= Hainichen concentration camp =

Concentration camp in Nazi Germany

Hainichen concentration camp is a concentration camp at Öderanstrasse in Hainichen, Saxony, formed on April 4, 1933, by order of Amtshauptmann Döbeln. Ortsgruppenleiter Georg "Zuff" Ziegler was the commandant and Friedrich Zill served as his deputy. The guards consisted of SA-Sturm 5/139, later supplemented by SA-Sturmbann II/148 from Colditz. Despite the nomenclature, Hainichen was an early concentration camp for leftist detainees. Its population fluctuated from an initial 50 prisoners to 144 by April 12, then to nearly three hundred before its dissolution on June 13, 1933.

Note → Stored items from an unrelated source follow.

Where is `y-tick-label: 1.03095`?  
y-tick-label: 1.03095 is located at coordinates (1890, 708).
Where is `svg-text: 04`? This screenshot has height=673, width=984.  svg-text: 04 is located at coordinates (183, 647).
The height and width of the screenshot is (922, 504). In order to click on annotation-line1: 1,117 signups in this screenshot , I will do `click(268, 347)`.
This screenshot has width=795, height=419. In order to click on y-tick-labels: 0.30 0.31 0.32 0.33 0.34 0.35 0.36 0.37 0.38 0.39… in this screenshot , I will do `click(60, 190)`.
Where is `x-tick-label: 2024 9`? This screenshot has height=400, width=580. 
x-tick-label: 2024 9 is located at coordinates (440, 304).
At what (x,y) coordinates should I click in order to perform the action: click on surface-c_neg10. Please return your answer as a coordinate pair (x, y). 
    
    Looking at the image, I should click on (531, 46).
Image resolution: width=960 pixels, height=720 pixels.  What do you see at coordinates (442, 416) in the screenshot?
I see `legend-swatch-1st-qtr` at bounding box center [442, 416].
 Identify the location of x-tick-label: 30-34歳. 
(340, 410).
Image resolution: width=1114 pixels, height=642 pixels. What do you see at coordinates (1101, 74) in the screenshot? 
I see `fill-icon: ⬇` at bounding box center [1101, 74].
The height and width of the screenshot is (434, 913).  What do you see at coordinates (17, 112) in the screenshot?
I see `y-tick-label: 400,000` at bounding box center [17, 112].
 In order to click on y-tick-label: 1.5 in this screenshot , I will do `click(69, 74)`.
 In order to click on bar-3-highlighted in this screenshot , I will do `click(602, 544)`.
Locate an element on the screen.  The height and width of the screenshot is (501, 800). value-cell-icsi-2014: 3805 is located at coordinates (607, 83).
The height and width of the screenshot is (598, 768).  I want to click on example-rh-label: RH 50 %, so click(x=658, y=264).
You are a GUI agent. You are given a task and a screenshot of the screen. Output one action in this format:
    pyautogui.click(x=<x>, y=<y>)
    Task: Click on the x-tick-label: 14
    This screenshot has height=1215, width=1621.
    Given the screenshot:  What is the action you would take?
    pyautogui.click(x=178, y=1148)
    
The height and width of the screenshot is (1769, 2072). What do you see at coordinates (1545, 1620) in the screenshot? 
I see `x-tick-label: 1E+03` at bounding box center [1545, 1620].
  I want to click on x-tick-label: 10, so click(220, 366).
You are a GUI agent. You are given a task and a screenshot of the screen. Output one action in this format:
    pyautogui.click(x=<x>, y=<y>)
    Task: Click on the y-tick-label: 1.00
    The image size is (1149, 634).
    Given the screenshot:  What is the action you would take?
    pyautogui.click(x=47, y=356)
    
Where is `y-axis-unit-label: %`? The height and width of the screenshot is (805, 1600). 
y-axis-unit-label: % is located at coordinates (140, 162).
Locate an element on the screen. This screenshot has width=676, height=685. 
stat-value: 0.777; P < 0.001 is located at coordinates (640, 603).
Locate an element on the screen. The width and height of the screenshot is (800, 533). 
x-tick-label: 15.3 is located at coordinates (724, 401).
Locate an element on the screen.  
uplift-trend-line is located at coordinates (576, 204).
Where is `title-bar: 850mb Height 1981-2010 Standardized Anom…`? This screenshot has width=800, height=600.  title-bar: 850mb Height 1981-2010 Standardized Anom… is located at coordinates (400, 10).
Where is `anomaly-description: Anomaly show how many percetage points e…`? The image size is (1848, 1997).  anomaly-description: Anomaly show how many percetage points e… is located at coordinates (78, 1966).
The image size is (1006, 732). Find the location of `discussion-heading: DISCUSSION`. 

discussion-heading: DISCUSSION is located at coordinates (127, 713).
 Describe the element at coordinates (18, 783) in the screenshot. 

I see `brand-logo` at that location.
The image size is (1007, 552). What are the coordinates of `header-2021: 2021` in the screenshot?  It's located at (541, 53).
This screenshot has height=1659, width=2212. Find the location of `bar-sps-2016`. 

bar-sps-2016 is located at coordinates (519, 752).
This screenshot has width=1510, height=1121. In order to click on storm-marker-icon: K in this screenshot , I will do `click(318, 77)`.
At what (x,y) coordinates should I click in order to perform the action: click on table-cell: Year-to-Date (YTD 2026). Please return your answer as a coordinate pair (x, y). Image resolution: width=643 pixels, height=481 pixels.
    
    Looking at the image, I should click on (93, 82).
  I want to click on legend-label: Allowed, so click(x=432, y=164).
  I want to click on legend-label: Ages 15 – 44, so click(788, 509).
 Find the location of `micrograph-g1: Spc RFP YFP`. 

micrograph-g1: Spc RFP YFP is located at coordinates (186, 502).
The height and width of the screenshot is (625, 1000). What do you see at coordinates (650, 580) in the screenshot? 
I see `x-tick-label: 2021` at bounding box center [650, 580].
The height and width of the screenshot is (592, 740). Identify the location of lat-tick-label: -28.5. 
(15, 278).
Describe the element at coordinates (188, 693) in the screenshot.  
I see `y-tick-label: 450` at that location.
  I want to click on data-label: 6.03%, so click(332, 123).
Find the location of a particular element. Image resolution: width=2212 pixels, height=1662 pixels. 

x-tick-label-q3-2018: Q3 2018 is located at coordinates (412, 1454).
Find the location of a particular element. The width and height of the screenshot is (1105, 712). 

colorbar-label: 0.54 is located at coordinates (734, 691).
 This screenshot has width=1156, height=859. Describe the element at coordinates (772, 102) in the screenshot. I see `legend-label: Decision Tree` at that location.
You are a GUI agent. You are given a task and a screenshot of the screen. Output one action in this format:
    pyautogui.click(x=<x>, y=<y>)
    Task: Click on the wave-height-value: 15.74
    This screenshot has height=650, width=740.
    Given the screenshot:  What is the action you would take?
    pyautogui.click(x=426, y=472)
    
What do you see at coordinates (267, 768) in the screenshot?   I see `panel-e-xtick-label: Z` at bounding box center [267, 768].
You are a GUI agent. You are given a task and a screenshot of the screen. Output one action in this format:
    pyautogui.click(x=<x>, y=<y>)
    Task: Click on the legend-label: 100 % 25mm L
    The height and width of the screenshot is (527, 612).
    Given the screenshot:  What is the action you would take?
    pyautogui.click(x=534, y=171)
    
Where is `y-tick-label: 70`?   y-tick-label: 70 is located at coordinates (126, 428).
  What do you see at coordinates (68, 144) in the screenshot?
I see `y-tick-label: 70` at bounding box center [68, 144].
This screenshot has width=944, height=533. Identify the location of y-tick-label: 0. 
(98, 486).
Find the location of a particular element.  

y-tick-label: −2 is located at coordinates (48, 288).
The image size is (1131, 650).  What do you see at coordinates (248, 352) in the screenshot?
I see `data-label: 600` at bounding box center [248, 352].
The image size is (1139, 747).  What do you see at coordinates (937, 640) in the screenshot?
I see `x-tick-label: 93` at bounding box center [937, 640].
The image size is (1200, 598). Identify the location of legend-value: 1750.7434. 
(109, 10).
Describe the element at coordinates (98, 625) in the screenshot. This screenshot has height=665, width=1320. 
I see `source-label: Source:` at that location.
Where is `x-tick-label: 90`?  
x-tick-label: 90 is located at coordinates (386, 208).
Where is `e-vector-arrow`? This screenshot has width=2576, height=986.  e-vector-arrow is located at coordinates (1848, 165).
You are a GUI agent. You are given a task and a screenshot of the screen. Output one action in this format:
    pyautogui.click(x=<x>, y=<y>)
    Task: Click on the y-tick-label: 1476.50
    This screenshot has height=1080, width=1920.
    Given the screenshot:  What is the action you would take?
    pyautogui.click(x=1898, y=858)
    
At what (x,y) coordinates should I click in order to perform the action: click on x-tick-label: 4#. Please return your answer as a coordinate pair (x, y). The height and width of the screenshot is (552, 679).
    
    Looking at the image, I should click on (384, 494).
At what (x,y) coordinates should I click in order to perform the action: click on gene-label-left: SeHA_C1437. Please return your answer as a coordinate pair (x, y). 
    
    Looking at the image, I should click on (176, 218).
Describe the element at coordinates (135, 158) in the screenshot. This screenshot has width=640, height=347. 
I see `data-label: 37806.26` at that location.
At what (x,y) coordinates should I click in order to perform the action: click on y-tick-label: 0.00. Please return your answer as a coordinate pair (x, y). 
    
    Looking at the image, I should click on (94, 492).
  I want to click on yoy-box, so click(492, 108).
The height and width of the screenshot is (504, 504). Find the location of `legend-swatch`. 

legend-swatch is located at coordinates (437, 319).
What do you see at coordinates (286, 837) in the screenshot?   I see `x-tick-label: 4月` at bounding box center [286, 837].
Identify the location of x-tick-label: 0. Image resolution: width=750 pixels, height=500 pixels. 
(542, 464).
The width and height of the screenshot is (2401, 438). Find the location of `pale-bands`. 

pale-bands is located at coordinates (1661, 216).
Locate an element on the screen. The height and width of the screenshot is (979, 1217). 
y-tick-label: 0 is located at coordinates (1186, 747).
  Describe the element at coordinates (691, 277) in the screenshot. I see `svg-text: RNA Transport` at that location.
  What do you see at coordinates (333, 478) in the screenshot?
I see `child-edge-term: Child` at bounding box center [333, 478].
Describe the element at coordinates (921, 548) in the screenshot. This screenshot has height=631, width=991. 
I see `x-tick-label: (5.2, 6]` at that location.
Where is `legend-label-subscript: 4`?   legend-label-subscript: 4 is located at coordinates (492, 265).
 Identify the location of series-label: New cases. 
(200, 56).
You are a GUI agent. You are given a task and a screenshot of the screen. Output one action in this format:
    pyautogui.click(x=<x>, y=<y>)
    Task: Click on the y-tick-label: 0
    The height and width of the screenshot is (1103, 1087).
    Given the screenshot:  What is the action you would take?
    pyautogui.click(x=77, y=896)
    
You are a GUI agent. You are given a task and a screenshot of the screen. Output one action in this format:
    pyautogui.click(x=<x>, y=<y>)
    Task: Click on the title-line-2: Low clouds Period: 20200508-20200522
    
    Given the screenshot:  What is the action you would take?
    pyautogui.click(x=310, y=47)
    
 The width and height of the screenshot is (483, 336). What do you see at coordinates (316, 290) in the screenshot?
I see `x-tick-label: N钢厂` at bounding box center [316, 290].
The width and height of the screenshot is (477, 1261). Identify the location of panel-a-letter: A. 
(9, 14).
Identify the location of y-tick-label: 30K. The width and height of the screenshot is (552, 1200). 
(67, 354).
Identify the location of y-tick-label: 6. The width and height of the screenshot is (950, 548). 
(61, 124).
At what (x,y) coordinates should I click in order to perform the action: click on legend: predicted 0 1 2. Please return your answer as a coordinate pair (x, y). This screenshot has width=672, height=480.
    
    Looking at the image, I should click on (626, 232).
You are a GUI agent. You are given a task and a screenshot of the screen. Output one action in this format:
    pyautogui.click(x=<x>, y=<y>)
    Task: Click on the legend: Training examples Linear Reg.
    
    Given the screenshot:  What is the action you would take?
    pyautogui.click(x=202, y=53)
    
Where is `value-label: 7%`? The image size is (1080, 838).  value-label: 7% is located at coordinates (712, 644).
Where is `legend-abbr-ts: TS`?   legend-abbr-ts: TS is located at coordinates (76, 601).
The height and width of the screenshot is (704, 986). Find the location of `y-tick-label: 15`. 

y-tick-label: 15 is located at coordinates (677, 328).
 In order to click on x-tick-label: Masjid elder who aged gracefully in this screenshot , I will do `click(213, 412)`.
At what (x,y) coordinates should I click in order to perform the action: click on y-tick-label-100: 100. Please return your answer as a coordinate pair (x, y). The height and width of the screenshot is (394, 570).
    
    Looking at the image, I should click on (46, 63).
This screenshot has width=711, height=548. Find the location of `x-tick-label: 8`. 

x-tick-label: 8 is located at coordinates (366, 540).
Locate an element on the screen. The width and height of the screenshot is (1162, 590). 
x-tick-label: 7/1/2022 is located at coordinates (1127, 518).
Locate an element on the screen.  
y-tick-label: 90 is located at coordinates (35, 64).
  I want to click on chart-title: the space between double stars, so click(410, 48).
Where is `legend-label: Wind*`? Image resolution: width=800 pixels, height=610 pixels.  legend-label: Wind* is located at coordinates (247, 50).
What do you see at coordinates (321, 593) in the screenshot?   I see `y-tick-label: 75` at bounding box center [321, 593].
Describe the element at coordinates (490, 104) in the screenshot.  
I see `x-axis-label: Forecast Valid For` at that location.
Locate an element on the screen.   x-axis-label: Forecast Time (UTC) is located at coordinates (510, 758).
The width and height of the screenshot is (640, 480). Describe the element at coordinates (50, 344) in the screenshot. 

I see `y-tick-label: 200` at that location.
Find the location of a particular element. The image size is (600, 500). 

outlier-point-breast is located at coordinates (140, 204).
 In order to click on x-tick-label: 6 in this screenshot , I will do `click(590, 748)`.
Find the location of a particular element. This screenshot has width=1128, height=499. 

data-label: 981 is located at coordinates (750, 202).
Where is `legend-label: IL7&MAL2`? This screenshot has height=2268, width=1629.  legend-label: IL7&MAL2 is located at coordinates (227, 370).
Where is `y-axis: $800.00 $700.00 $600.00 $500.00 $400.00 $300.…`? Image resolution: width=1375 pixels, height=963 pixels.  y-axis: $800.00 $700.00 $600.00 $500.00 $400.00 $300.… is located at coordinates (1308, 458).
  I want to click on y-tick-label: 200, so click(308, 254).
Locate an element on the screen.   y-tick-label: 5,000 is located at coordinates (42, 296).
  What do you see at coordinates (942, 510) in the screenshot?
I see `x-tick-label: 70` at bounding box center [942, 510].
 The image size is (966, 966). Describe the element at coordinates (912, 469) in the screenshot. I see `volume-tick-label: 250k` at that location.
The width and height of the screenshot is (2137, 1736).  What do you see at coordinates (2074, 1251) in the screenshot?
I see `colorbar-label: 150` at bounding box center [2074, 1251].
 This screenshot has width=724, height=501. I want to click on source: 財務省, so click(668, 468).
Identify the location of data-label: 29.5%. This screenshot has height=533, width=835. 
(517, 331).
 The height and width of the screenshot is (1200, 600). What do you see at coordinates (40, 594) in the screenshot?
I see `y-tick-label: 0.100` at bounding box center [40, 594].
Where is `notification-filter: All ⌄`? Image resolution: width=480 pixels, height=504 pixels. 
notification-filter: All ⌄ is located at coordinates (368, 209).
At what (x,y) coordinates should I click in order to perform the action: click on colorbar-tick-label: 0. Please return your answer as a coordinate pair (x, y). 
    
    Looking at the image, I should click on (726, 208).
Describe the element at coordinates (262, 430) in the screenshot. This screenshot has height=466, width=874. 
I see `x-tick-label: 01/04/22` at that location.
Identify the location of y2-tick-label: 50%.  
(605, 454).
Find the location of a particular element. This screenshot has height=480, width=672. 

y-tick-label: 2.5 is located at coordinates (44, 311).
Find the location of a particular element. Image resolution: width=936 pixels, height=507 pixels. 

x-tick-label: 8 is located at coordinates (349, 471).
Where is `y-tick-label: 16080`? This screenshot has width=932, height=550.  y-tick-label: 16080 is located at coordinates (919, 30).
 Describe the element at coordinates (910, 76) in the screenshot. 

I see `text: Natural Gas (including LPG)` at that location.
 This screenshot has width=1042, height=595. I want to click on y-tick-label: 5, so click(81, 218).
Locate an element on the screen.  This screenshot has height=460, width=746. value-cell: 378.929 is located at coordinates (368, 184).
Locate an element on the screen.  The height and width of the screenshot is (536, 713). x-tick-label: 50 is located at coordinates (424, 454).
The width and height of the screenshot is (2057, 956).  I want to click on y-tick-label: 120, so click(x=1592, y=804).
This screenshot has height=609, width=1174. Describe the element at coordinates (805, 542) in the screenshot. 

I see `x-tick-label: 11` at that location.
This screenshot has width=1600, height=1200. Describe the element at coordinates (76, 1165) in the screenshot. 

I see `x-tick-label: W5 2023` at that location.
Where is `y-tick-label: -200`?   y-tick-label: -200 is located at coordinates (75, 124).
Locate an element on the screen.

Hainichen prisoners were divided into three arrest categories. These categories depended upon the degree of suspected involvement with leftist political parties. They ranged from non-members, who were supposed to be immediately released, party members, who faced detention for an indefinite period, to party officials, who were considered to be the most serious cases. Although the SA occupied a community center, the prisoners were made to sleep on a garbage heap. After Hainichen's closure, the detainees were dispatched to early concentration camps at Colditz Castle and Sachsenburg. No additional information has emerged so far about Hainichen, for which further research is needed.

==Notes==
This article incorporates text from the United States Holocaust Memorial Museum, and has been released under the GFDL.
During World War II, a subcamp of Flossenburg concentration camp was located here, housing female prisoners working for the Framo enterprise.